L'acquisition a été conclue le 16 septembre 2024 aux termes de trois conventions d'achat d'actions. Même si l'acquisition n'était pas assujettie au régime des OPA parce qu'aucun des actionnaires vendeurs ne résidait au Canada, l'acheteur a structuré l'acquisition de manière à respecter les paramètres de la dispense, qui exempte du régime des OPA les achats d'actions auprès d'au plus 5 personnes à un cours ne dépassant pas 115 % du cours de clôture moyen des actions pendant les 20 jours précédents. 

Le 18 septembre 2024, l'émetteur, Greenfire Resources Ltd., une société de sables bitumineux dont les actions sont négociées à la TSX et à la NYSE, a adopté le RDA en réponse à l'acquisition. Le RDA interdisait le transfert de 20 % ou plus des actions de l'émetteur, sauf s'il s'agissait d'une « offre autorisée » aux termes du RDA, et était rétroactif en ce sens qu'il considérait expressément l'acheteur comme n'étant pas un propriétaire véritable préexistant des actions de l'émetteur malgré la conclusion de l'acquisition. 

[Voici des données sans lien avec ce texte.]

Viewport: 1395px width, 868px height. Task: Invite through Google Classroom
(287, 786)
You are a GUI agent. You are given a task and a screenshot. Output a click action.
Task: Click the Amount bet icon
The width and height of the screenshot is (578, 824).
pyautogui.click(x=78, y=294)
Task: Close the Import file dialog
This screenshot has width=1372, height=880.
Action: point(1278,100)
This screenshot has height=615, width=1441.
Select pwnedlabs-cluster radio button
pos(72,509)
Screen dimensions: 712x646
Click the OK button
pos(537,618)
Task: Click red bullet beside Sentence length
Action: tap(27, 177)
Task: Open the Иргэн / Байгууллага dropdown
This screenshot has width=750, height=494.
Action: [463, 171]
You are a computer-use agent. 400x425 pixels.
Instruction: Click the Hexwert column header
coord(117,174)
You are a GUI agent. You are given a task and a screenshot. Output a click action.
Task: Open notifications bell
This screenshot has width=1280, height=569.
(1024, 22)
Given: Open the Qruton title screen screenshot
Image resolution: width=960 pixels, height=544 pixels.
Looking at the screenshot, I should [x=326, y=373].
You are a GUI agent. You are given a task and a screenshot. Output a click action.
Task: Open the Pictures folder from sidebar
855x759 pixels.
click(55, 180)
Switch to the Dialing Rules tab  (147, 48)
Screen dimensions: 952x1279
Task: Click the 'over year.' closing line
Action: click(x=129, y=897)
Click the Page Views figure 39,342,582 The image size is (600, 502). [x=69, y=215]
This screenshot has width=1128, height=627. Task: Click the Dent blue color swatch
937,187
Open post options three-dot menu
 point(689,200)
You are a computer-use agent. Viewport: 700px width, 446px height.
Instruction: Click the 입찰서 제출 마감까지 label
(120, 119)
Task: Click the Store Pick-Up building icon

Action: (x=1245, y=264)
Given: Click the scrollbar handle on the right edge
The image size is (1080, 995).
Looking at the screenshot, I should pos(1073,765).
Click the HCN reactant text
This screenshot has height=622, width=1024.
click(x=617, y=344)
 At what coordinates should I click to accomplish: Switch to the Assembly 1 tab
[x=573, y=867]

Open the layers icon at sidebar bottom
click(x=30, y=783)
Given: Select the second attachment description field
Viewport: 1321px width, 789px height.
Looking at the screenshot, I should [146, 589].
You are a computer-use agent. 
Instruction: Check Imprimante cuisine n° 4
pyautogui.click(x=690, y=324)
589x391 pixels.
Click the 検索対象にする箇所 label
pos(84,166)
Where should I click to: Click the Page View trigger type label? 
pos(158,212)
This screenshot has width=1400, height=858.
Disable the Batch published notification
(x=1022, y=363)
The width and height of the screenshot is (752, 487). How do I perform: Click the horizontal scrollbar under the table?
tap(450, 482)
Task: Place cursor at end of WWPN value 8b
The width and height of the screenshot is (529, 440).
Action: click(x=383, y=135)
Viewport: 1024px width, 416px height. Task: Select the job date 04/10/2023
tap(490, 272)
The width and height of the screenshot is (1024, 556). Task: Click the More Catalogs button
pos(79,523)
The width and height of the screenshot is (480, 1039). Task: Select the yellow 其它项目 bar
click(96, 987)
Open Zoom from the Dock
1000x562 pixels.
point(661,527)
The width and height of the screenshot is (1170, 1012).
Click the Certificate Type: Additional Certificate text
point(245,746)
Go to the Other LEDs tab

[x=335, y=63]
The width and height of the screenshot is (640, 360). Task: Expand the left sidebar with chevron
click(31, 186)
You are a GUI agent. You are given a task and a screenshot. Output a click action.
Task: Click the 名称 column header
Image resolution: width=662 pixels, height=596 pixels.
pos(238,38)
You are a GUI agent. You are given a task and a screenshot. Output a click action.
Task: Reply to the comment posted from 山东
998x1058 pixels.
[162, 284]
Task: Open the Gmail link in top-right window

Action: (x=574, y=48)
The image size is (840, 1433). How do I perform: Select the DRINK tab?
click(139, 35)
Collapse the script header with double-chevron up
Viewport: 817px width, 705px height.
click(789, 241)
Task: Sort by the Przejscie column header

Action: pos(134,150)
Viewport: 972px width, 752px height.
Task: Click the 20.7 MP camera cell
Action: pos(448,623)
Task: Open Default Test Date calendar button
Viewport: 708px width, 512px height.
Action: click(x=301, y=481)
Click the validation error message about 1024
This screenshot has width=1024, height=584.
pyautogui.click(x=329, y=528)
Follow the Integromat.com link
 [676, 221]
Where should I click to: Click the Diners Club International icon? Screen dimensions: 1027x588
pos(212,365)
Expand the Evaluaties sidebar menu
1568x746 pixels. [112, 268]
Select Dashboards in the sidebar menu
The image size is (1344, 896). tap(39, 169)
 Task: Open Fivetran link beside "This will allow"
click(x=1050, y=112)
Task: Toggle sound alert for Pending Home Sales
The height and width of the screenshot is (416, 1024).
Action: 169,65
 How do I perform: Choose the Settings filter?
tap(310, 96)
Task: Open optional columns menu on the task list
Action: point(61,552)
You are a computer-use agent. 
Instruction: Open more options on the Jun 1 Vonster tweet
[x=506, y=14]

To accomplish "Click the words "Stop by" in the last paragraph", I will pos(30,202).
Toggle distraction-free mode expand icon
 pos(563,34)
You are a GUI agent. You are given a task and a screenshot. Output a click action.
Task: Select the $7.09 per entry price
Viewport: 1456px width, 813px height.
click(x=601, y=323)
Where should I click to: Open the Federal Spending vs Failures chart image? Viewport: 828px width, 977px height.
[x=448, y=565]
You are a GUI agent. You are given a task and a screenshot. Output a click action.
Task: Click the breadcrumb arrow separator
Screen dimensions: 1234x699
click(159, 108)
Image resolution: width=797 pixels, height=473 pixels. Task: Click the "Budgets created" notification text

Lorsque le RDA a été adopté, la clôture de l'acquisition n'avait pas encore eu lieu parce qu'une approbation en vertu de la Loi sur la concurrence était requise, mais n'avait pas encore été obtenue. À la réalisation de l'acquisition, le RDA aurait été déclenché, ce qui aurait considérablement dilué la participation de 43,3 % de l'acheteur dans l'émetteur. L'acheteur a demandé à l'ASC de mettre fin aux opérations relatives au RDA le 26 septembre 2024, en faisant valoir que la Commission devrait exercer son autorité en matière d'intérêt public pour ce faire. L'émetteur a présenté une demande reconventionnelle contestant, entre autres, la conduite de deux de ses administrateurs (les « administrateurs »), dont chacun contrôlait un des actionnaires vendeurs. 

Deux séries de faits essentiels ont entouré la conclusion de l'acquisition et l'adoption du RDA :
  • En juillet 2024, le conseil d'administration de l'émetteur (le « conseil ») avait retenu les services de conseillers financiers externes pour mener un processus d'examen d'options stratégiques (le « processus stratégique ») afin d'attirer des offres d'achat visant la totalité des actions de l'émetteur. Selon le calendrier initial du processus stratégique, la communication au marché était prévue pour le début d'octobre 2024, la date limite pour les offres d'achat était à la fin de novembre 2024 et l'annonce de l'opération devait être faite en janvier 2025. Toutefois, en août 2024, ce calendrier a été retardé de plusieurs mois afin que l'émetteur puisse produire un rapport sur les réserves mis à jour (le « rapport sur les réserves »).
  • Les deux actionnaires vendeurs contrôlés par les administrateurs détenaient ensemble la grande majorité de la participation de 43,3 % dans l'émetteur visée par l'acquisition. En août et au début de septembre 2024, les administrateurs ont eu diverses discussions avec l'acheteur au sujet d'une opération éventuelle aux termes de la dispense. Les administrateurs ont fait part de ces discussions à l'ensemble du conseil d'administration et à ses conseillers financiers dans le cadre du processus stratégique. Au départ, les administrateurs ne souhaitent pas vendre à l'acheteur au prix plafonné par la dispense. Après la réception d'une lettre d'intention non contraignante de l'acheteur et la baisse récente du cours des actions de l'émetteur et du prix du pétrole, les administrateurs ont informé l'ensemble du conseil que l'opération avec l'acheteur était maintenant plus intéressante. À la signature des conventions d'acquisition, les administrateurs se sont retirés du conseil, puis ils en ont démissionné après l'adoption du RDA. 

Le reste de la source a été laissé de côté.